> [Requirement]:
Among the entries below, find the lines with the word "Select" and copy them.

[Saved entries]
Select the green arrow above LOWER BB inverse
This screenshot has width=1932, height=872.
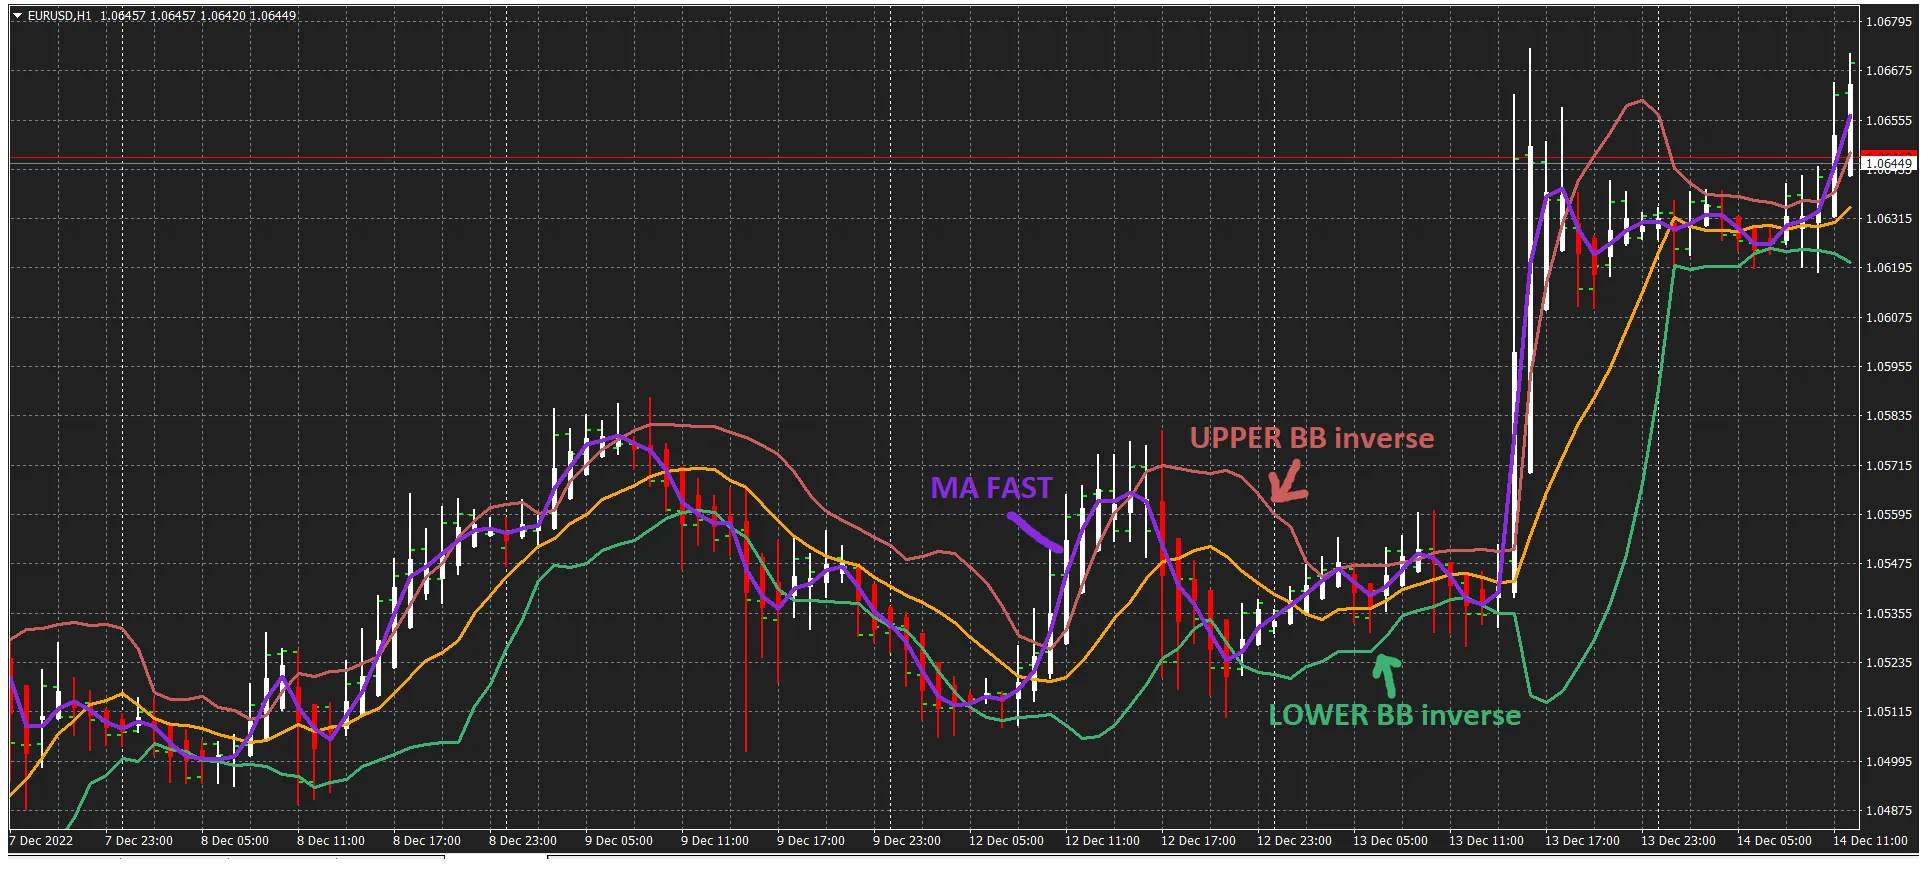pyautogui.click(x=1386, y=675)
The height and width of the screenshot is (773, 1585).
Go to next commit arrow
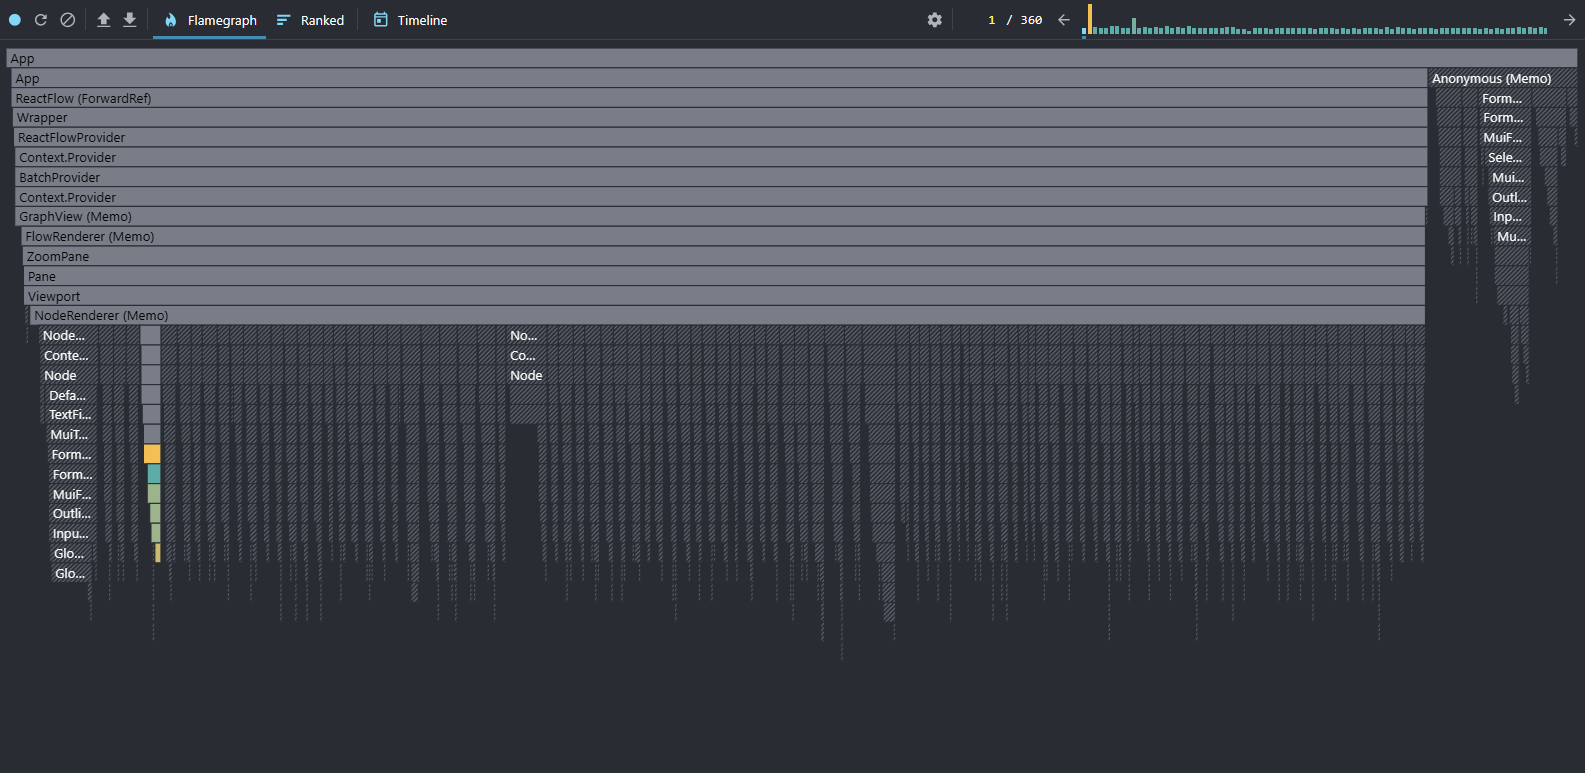click(1569, 20)
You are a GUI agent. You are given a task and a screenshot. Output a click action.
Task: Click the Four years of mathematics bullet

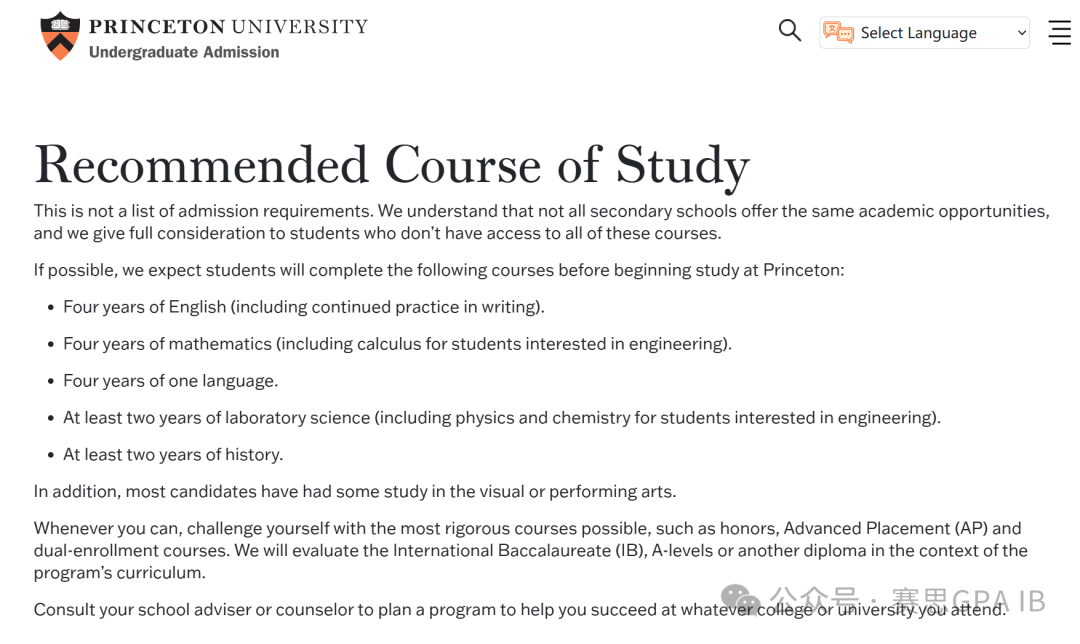pyautogui.click(x=397, y=344)
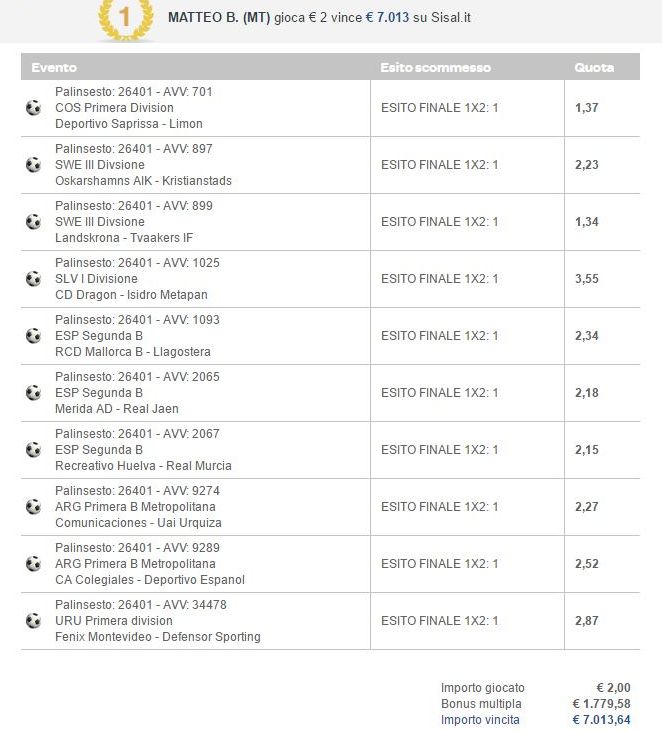This screenshot has width=662, height=733.
Task: Click soccer ball icon for Deportivo Saprissa - Limon
Action: coord(33,108)
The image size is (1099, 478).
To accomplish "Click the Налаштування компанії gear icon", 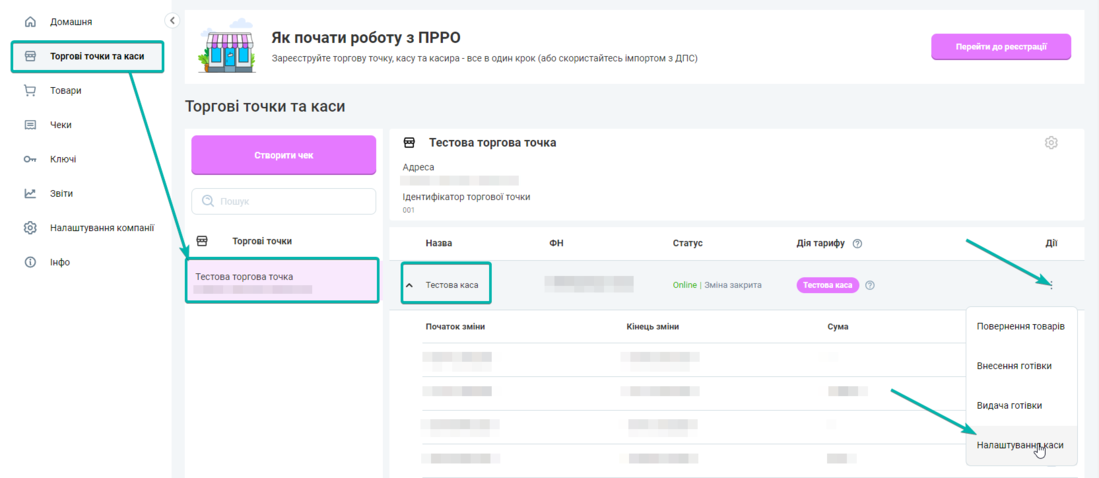I will click(30, 228).
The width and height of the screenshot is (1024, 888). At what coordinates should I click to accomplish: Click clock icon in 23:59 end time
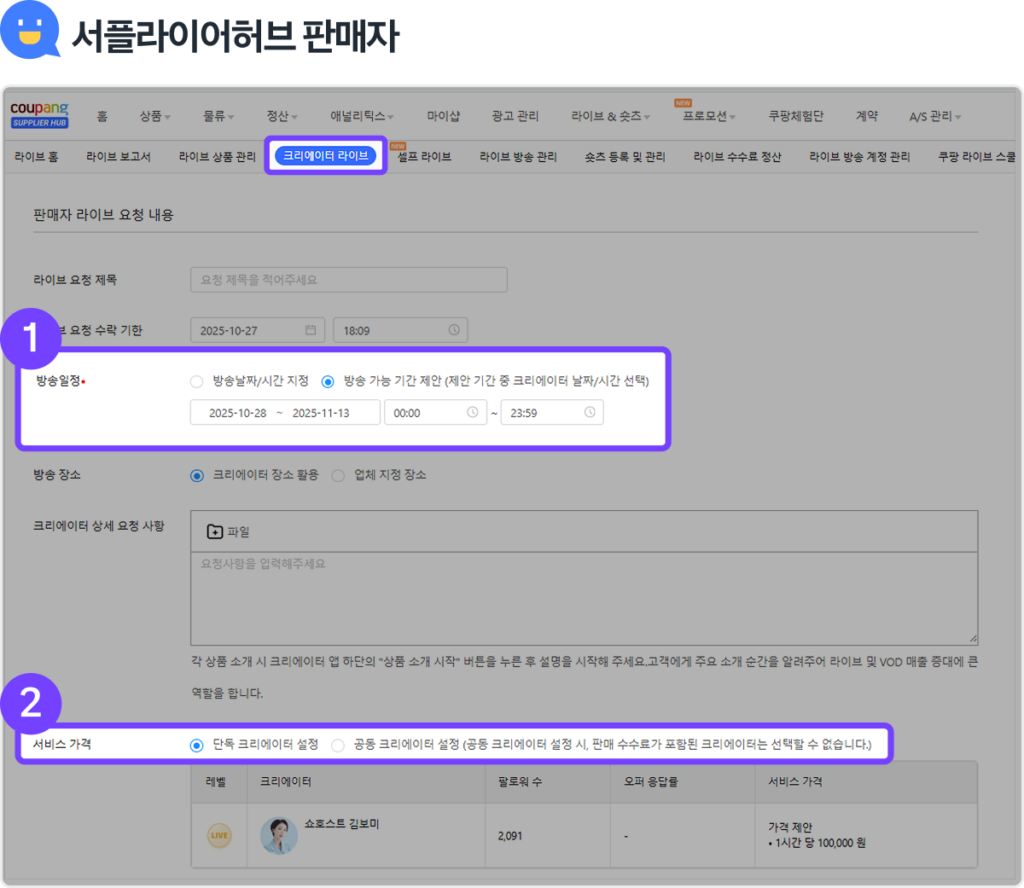(x=590, y=412)
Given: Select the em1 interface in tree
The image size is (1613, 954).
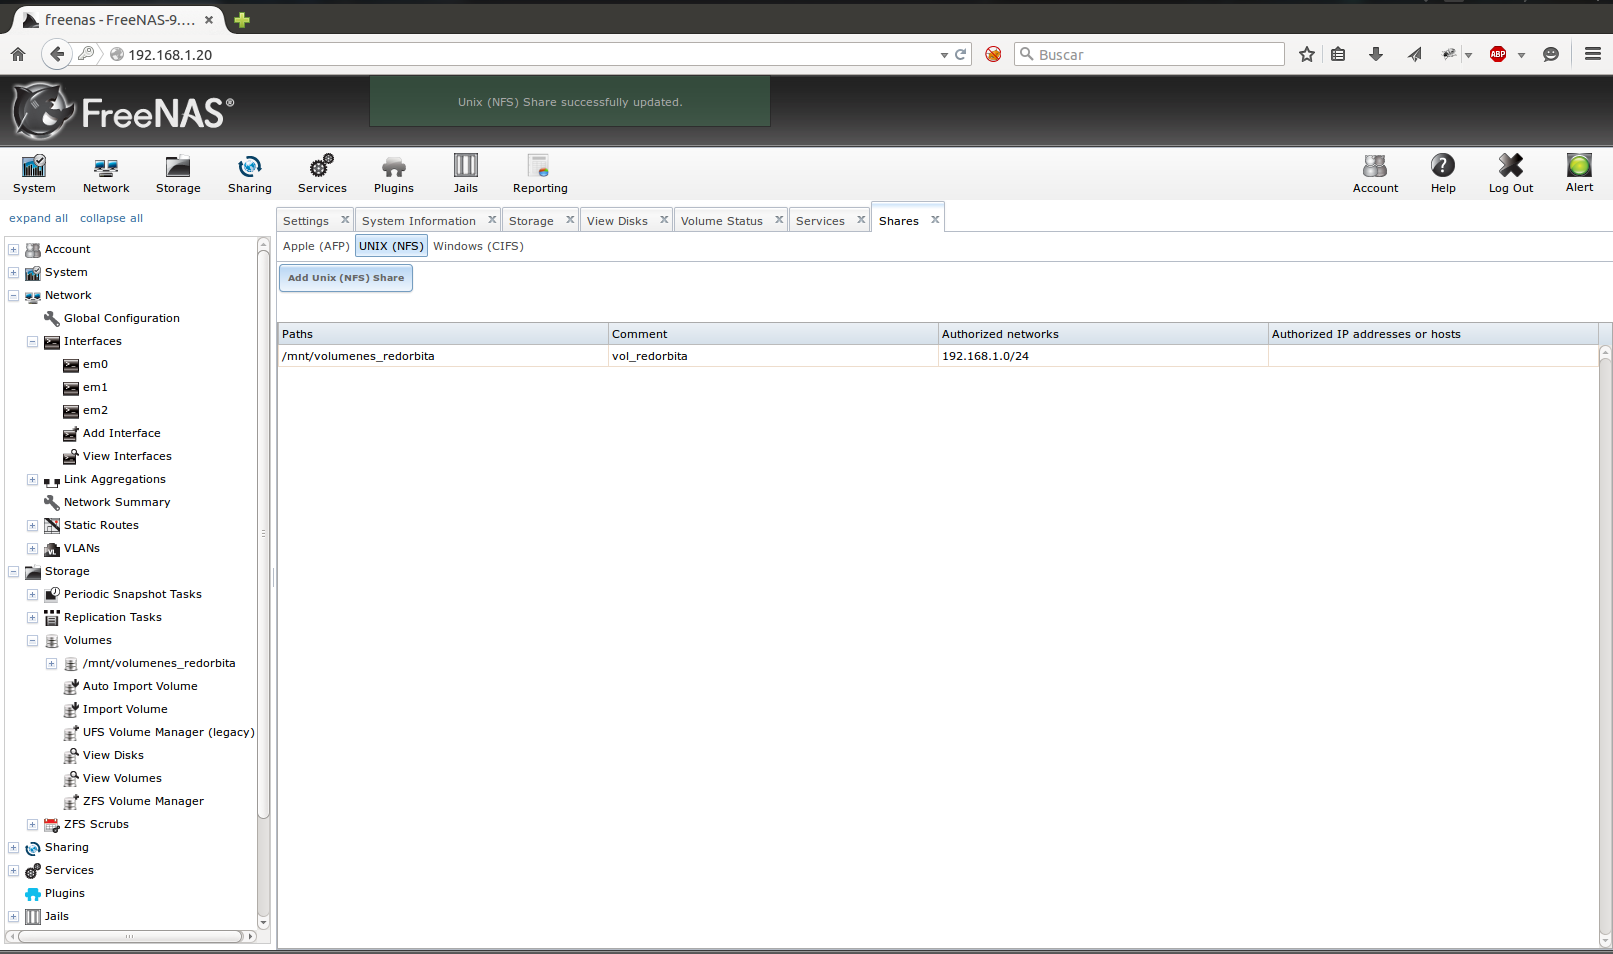Looking at the screenshot, I should point(95,388).
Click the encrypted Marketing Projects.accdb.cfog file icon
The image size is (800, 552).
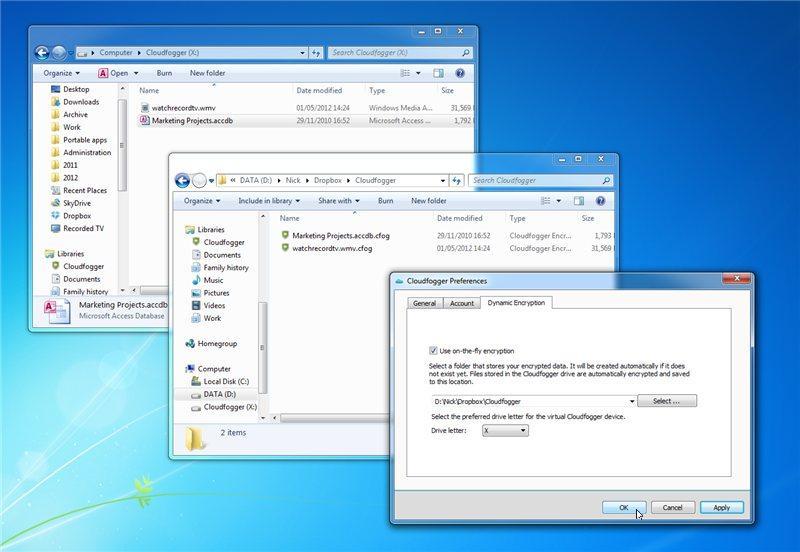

> [Exercise output]:
Select the green arrow above LOWER BB inverse
Given: Select the em1 interface in tree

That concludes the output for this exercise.